Dangerfield Hospitalized After Mild Heart Attack
Nov. 26 -- After suffering a mild heart attack on Thanksgiving, Rodney Dangerfield is listed in stable condition at a Los Angeles hospital.
Dangerfield was stricken on Thursday, his 80th birthday, one day after Jay Leno paid tribute to the comic on The Tonight Show. He was brought to the intensive care unit of Cedars-Sinai Hospital.
Dangerfield's publicist Warren Cowan told the Associated Press that Dangerfield is doing well and will undergo an angiogram — an X-ray of theblood vessels — today.
Flashing his "I Get No Respect" humor, Dangerfield asked his heart specialist, "Who gave me this [birthday] present?" Cowan said.
Dangerfield's wife, Joan, 48, expects her husband to be home by the end of the week.
Caddyshack Comic Still Gets Laughs
Dangerifield appeared last year in Adam Sandler's devilish comedy Little Nicky, playing the part of Lucifer. He also wrote and starred in My Five Wives, which he described as "a lighthearted look at polygamy."
Dangerfield — born Jacob Cohen on New York's Long Island — began working as a teen-ager at Brooklyn's Polish Falcon Club and writing jokes. He married Joyce Indig, and in his mid-20s, dropped out of show business to support his family. As he has noted many times of his early retirement from show business, "Nobody noticed."
In his mid-40s, he returned to the stage, making a name for himself in East Coast resorts. That's where his self-deprecating style took hold.

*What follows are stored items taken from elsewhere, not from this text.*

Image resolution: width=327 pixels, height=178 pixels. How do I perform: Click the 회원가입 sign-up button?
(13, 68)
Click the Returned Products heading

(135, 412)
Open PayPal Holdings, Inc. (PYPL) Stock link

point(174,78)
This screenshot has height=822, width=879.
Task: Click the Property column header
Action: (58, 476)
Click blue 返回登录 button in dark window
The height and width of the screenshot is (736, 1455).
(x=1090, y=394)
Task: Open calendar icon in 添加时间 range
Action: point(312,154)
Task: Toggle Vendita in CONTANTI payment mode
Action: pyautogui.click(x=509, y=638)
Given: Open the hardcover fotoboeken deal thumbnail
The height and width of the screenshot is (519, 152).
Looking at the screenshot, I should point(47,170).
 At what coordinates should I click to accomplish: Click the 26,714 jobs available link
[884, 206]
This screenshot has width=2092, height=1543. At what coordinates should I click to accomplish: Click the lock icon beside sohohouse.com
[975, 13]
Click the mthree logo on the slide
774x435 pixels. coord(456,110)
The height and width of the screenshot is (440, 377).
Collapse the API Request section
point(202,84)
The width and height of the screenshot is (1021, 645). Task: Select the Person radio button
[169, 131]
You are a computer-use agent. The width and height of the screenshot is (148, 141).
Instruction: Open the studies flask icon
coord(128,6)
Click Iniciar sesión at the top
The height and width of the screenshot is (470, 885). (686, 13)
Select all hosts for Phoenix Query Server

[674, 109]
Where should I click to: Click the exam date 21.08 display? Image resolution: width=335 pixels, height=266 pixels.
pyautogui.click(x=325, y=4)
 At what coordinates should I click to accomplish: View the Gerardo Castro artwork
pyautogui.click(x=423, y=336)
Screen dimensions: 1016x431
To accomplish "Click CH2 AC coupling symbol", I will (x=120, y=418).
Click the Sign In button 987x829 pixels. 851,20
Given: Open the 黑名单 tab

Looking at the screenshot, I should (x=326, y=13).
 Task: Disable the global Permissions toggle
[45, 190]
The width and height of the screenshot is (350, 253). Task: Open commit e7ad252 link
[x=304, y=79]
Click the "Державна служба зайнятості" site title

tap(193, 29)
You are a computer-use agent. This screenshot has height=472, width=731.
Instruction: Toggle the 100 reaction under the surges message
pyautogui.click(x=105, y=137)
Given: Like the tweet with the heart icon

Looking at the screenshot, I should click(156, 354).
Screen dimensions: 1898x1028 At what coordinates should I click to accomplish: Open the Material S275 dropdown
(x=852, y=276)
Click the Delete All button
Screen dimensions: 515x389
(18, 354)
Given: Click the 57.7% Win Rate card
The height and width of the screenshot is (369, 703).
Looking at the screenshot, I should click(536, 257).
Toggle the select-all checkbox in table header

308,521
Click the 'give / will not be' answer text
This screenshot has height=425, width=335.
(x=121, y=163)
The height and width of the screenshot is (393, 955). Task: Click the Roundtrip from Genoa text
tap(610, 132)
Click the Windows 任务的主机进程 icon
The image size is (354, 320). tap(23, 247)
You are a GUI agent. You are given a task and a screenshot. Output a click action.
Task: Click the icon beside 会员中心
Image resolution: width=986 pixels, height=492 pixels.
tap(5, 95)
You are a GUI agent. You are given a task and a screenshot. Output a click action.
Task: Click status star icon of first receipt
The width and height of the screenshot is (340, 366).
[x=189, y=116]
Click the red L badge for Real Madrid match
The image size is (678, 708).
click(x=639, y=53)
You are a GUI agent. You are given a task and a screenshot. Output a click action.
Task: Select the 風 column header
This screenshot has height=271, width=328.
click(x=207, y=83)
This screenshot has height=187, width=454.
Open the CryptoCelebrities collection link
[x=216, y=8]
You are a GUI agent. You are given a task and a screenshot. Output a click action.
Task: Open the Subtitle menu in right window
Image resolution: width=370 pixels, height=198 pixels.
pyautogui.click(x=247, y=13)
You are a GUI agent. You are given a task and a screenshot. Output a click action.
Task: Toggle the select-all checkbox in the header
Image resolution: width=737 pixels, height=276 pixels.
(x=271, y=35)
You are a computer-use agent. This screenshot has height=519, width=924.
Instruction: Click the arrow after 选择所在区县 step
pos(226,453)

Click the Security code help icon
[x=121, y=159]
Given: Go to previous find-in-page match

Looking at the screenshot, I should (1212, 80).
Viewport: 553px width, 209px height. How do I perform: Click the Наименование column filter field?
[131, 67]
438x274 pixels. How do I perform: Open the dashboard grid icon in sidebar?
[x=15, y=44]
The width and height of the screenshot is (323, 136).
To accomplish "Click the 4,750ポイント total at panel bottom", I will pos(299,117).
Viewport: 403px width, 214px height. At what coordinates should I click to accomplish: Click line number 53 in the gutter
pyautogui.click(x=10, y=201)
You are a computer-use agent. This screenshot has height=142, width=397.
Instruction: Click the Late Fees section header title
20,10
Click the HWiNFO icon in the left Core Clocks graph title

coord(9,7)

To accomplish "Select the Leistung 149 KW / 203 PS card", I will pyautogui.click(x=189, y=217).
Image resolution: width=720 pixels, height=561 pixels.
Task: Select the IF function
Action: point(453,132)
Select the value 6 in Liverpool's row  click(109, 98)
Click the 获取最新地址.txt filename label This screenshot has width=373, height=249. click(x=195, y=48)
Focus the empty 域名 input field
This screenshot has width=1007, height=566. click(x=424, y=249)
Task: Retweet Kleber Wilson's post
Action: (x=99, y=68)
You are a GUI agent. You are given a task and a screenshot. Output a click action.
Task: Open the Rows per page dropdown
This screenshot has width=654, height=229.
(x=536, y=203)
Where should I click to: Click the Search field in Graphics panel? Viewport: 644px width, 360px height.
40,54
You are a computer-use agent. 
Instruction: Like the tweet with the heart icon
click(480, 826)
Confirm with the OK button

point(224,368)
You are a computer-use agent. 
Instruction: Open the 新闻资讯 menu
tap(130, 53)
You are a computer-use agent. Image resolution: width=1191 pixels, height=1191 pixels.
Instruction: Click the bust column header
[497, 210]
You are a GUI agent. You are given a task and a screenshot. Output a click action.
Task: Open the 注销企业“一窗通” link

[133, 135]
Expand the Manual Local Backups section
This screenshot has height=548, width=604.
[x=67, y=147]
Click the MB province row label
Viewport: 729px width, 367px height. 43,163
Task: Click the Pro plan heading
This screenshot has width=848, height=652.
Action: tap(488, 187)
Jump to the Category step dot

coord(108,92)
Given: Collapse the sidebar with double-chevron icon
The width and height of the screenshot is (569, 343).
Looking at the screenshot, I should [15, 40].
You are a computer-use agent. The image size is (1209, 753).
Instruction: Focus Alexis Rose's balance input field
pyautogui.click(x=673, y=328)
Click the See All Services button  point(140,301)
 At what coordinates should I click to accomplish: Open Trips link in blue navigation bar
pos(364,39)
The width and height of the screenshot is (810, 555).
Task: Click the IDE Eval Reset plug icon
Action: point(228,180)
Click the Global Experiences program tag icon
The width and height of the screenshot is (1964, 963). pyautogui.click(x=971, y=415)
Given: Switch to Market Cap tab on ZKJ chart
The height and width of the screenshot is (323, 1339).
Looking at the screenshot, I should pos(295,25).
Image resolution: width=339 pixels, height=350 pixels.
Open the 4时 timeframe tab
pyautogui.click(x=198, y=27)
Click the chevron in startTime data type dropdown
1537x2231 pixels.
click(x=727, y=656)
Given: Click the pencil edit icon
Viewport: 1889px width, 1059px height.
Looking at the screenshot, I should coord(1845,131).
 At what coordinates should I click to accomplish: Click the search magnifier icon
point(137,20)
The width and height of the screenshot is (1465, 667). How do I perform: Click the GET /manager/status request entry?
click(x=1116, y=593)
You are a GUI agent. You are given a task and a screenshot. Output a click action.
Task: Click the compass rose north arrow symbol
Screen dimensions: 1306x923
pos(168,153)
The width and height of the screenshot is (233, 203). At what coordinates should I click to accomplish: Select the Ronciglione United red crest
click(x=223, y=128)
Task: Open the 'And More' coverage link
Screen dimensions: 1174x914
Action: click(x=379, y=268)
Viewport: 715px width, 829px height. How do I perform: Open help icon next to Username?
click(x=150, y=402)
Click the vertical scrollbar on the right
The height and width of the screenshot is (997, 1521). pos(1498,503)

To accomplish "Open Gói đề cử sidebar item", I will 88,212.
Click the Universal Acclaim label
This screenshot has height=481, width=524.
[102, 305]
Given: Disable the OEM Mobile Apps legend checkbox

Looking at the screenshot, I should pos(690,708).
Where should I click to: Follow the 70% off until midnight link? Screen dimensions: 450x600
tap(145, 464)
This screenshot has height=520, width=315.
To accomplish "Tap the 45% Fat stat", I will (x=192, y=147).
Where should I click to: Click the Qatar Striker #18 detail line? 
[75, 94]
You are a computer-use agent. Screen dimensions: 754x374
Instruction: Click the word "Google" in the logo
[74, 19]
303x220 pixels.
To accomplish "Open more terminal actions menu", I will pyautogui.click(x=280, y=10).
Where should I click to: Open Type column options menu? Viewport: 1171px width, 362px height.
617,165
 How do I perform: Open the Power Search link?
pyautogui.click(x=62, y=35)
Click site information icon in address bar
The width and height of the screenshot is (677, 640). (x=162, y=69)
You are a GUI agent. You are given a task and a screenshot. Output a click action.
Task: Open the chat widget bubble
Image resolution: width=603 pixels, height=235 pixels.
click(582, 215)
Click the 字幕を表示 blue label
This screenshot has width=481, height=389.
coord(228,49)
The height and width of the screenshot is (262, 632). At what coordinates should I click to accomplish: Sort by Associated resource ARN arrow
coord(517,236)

By his mid-40s, he had entered the public consciousness through a series of bookings on The Ed Sullivan Show, where he'd tell the audience, "My wife was afraid of the dark, saw me naked, now she's afraid of the light!"
Another classic quip: "I tell ya, with my wife I got no sex life. Just when I get going, she wakes up."
His second wife owns a Los Angeles flower shop, and they met in the mid-1980s.
"I never took the time to stop and smell the roses," he told ABCNEWS.com last year. "I finally did, and it's great."
Dangerfield became a movie star following his bit part in 1980's Caddyshack. He followed that with Easy Money and Back to School, one of the first comedies to gross more than $100 million. He even got accolades as the "dad from hell" in Oliver Stone's Natural Born Killers. In a recent list of top comics, Entertainment Weekly ranked Dangerfield No. 36 out of the top 50 funniest people.